Imagine my delight with one of the most exciting Christmas presents I received. My eldest daughter gave me an annual subscription to Allotinabox. This consisted of two seasonal Grow Your Own boxes and with another two to follow as the year progresses.
Each box consists of five packets of seeds, labels, twine, and a useful growing wheel. So I now have a number of herb seeds, aubergine, spring onions, carrots and leeks. My only concern was that there is nothing on the packets to say what variety they are. However, the Allotinabox website is comprehensive and it gives the variety on their seed help page. I now know that the carrots are Early Nantes and the leeks are Musselburgh. It would have been useful if this information was written on the packets, especially if you didn’t have access to a computer.
I am now in the position with a lot of seeds and a small space to grow them. All the more reason now to find extra space in the garden to grow my Allotinabox seeds. For the newbie vegetable gardener, the Allotinabox website has a number of well informed sheets to print out, including one called Pot Help. Starting off in pots is a great idea; a few years ago I started my vegetable growing in pots until I put in a raised bed.
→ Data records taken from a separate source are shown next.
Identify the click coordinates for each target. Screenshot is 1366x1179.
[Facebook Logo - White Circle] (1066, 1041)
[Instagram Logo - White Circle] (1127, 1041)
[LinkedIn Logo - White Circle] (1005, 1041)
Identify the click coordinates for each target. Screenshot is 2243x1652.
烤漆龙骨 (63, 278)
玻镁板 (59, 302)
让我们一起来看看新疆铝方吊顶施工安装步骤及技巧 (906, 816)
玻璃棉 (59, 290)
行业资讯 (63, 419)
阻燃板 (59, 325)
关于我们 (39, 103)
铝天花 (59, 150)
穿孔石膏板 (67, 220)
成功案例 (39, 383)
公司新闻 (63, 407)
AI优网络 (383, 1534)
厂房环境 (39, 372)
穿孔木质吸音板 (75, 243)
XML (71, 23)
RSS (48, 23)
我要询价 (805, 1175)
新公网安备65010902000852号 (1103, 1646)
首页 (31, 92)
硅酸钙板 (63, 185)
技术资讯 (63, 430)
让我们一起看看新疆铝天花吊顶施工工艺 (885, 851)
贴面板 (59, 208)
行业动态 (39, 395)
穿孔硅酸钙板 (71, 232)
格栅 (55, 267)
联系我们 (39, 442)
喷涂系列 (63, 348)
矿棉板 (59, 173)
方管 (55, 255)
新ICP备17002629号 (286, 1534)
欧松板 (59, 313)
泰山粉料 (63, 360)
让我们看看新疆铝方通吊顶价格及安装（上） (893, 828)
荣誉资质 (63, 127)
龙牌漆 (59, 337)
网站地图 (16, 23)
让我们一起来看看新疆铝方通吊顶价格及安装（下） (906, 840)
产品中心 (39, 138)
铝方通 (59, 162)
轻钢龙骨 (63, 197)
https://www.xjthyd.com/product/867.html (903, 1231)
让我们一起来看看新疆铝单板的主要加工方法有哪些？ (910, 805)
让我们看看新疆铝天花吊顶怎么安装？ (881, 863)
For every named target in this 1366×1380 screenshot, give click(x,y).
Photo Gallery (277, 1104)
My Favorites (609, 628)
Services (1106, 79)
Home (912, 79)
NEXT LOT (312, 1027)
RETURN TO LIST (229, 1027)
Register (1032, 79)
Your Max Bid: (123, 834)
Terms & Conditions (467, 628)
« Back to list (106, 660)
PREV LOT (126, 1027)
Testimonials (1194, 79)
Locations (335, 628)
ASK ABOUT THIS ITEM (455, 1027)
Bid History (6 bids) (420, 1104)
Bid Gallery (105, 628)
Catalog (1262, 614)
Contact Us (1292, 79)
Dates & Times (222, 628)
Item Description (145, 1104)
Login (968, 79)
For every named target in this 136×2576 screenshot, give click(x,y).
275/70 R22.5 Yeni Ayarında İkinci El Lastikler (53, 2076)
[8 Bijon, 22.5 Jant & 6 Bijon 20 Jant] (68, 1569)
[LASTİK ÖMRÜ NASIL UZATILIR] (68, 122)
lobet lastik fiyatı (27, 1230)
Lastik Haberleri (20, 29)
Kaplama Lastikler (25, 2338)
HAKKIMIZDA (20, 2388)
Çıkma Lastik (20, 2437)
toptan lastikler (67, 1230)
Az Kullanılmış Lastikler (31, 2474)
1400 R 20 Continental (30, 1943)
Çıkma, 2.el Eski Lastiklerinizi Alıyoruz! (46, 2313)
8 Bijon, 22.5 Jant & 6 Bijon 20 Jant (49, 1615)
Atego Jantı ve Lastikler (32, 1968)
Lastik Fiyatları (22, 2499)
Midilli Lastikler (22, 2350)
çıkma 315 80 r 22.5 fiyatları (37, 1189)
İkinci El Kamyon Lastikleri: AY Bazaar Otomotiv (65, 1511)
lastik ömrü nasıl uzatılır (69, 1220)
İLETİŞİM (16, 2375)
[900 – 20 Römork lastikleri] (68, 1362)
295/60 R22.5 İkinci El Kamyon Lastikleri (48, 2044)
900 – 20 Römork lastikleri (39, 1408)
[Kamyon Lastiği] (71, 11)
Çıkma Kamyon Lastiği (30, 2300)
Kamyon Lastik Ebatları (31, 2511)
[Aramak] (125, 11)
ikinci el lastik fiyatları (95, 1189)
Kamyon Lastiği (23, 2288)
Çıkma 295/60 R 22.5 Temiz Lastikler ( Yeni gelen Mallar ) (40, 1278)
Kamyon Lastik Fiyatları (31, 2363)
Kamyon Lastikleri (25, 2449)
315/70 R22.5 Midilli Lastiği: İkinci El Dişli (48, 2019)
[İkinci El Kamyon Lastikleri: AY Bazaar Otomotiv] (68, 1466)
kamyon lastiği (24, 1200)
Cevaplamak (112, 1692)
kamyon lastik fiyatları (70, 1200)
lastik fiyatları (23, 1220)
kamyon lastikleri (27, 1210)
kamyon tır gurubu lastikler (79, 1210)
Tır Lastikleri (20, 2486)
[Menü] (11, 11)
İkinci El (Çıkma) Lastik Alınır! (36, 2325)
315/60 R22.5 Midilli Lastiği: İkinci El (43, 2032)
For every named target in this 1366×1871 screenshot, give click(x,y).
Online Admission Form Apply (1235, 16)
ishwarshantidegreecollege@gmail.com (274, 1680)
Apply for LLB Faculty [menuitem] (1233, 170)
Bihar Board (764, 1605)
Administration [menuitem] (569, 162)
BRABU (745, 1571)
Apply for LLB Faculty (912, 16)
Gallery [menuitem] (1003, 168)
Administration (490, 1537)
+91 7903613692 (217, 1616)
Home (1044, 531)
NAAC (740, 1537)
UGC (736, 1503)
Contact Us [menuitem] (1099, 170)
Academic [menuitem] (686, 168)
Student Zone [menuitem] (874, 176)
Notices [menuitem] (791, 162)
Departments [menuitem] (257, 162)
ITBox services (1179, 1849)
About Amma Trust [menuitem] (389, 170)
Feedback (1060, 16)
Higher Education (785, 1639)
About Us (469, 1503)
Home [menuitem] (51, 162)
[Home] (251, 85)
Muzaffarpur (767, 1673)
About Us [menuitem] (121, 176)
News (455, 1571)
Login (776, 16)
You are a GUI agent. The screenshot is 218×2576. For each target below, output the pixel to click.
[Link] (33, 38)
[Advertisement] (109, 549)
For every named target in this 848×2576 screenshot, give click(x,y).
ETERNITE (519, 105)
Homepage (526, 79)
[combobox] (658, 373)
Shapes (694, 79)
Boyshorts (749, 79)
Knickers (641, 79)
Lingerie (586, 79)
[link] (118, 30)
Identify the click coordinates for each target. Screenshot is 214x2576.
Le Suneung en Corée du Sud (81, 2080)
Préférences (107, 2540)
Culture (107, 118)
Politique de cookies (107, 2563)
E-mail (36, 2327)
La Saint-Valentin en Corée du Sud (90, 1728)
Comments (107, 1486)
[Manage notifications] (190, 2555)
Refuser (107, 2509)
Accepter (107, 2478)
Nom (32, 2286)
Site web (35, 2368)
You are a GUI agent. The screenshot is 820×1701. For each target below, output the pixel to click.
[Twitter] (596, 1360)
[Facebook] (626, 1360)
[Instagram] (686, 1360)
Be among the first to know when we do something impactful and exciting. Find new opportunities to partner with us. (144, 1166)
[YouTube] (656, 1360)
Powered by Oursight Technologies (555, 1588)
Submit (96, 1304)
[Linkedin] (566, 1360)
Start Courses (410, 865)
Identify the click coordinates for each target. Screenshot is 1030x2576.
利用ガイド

An allotment might be the best idea but I don’t have the time and my own garden would probably suffer, so I may well combine pots and perhaps one more raised bed this year.
My job this afternoon is to get outside and start to give the larger of the terracotta pots a good clean, so that I can start off the herbs when the time is right. I will also be looking at how to incorporate a second raised bed, or if that is practical.
So armed with my lovely book and my seed packets, with a bit of luck I will be eating more home-grown vegetables this year, and giving them away. That is, of course, if I can find space to grow everything, maybe I’ll develop an old-fashioned Elizabethan country garden and grow vegetables in amongst the flowers. It’ll certainly give me plenty to write about, and photograph.